The ocean teamed with life
below but we could not see more than

shadows,
shadows that were not whales,
waves,
waves tipped onto the shore,
boats,

a fishing boat that trolled between the jetty
and some unmarked outcrop,
leaving brief brown waves behind it.

The sound of this great ocean drone
drowns out the language beneath it,
a language we will never speak; language
transported on green sea ripples.






Saturday, 2 January 2010

The Black Oystercatcher

Before today, they were invisible
and as black as your ink.
while you drew them
I looked in silence
at those birds up there on Pewetole island.

they dove in search of chitons,
in search of food from hard shells,
limpits, mussles and molusks,
they dove down from the island's
sitka spruce,
and made black ink.
you used it
to draw me, up there.

Tuesday, 29 December 2009

New England Poems for Seamus

I

Old Houses, their
refelctionless windows and walls
date stamped for vindication.
These are the houses of a revolution
seemingly remembered but long forgotten.
The revolts here are between yacht men and teens.
There is a struggle in the iron river.

II

On first look, the river glazed in ice.
The night brought wind and
the ringing of a single bell, chained
above a window outside the house.
On second glance, great chunks
of ice missing, carried away by the wind that rang the bell.

III

This morning the river moved sluggishly,
plates of ice housing the brittle dark banks.
Bridges, iced metal.
Roads from dreams, houses stacked with windows,
an absence of grass, and the red shutters
of a house built for a revolution.

Tuesday, 8 December 2009

winter is not the time for a poem

december is young;
the ice has already chewed through her.
she is so frozen now that she cannot tell
a poem from a hole in the ground.
There are moments of white and
a series of grey months that do not lead to words.
she sees shadows and shapes that are not there;
glimmers of nothing caught in the pre-dawn silence.
The days will peter out into wordless nights and
she will cut holes in things with a sword.

Monday, 3 August 2009

Mt.
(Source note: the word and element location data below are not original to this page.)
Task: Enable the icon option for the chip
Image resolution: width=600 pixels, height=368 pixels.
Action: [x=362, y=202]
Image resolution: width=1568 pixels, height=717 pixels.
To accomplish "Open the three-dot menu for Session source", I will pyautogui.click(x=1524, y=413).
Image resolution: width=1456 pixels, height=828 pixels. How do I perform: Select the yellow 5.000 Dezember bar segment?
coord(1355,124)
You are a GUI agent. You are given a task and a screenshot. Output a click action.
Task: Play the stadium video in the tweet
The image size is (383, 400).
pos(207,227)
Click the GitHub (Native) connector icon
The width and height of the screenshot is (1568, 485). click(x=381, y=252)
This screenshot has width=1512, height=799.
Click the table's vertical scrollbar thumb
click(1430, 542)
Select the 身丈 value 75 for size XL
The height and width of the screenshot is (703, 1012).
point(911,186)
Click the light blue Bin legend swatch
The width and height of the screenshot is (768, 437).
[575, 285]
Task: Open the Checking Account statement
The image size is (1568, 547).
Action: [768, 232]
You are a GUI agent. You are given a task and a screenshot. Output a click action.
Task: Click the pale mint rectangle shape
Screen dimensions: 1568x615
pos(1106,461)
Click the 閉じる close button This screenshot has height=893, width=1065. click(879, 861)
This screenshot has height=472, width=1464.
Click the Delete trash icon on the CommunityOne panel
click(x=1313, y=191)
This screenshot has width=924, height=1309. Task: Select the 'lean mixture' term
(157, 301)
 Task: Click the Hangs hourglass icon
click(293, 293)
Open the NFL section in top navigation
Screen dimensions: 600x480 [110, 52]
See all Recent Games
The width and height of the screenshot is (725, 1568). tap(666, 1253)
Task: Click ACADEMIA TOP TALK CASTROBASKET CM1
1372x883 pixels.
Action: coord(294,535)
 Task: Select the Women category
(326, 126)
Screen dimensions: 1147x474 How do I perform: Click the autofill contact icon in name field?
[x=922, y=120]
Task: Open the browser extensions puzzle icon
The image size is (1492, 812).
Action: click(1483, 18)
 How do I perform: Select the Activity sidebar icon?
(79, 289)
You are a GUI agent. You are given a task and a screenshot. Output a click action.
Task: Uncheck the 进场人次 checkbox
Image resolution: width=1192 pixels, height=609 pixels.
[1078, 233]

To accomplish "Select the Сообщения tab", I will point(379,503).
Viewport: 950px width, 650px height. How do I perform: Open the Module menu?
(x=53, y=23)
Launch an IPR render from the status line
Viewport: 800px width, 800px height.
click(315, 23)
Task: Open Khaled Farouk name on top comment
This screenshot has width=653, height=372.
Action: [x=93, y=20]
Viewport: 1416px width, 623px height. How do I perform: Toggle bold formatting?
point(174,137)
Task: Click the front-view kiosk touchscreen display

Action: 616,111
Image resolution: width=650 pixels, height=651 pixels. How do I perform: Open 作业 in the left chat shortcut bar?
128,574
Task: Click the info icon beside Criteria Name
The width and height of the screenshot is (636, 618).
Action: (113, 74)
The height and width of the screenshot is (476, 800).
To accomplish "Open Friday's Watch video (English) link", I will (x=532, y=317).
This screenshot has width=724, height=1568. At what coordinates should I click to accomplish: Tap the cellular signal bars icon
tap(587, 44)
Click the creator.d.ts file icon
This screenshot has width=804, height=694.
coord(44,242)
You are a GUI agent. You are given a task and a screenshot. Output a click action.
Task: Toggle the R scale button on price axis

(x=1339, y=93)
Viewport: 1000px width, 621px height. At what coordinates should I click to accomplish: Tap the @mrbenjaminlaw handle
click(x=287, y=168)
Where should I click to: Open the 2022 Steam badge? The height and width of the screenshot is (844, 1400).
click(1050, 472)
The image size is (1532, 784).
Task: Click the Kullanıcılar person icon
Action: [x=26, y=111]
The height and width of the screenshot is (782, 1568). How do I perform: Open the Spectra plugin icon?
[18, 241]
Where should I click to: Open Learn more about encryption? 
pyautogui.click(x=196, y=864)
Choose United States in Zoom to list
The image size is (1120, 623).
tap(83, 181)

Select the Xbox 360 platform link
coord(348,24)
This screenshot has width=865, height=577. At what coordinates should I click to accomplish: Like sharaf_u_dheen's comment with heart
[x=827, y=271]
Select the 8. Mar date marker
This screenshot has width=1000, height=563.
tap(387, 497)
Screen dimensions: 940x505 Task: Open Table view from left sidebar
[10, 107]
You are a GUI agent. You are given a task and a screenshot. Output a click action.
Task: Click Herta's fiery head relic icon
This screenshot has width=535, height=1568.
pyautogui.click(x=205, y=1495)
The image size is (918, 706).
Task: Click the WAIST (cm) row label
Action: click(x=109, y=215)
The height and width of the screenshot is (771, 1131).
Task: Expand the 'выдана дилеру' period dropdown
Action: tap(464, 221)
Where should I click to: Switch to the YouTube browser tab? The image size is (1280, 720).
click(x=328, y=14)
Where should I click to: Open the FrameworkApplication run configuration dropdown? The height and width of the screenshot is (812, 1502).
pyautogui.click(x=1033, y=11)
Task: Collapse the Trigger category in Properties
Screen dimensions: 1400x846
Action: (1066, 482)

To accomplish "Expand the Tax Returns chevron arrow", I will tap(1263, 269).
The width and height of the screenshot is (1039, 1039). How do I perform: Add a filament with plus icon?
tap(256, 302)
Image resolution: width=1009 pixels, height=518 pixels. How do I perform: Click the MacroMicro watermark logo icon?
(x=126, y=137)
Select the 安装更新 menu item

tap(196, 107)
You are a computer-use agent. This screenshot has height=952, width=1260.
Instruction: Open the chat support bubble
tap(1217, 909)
St Helens II

There was mockery and spectacle
our backs ached from stooping
like apes
and when the mournful cry
of a lonely elk
rose above us
we
paused only
long enough for impatience to seed;
the elk's tall figure present in imagined moonlight,
a real mystery neglected,
and an omen dead.

Mt. St. Helens I

So dark everywhere that the trees were not remembered
over the sound of our own voices.

Minds
much louder than our fire,
we watched the wings of insects in a
glowlight that wasn't theirs

and reason?

The trees laughed,
their moss a flamable smile for our stupidity.

Sunday, 17 May 2009

The Ocean

the ocean is a vast pair of lungs
heaving with catarrh,
swollen with greatness and
swelling with yellow-white froth.

these old lungs suck air like a trumpet
blowing past the stale air inside itself,
giving the ear wanton repetition.

these lungs are only the salt and water
of a great surface and
below this surface some say there are
a mountain of intruders making life.

I know there is nothing down there.

Life below the tumult
of waves hitting lungs
is as unforeseen as an aftershock,
a watered down idea like a drunk's imagination.

Friday, 15 May 2009

suffering is

1. insignificant
enough without thinking
or knowing that the planet
is all one organism.

The mushroom grows
beneath the surface,
spreads its sponge and fiber
across the curve of the earth,
linking with roots of aspen groves,
linking to each other,
linking to themselves.

2. A burn on my arm
is the death of one cell, not many.

And the sea washing over me is
the sea washing over itself.

And a deep shudder of sadness is a
Drop of water from a spray of sea, evaporating.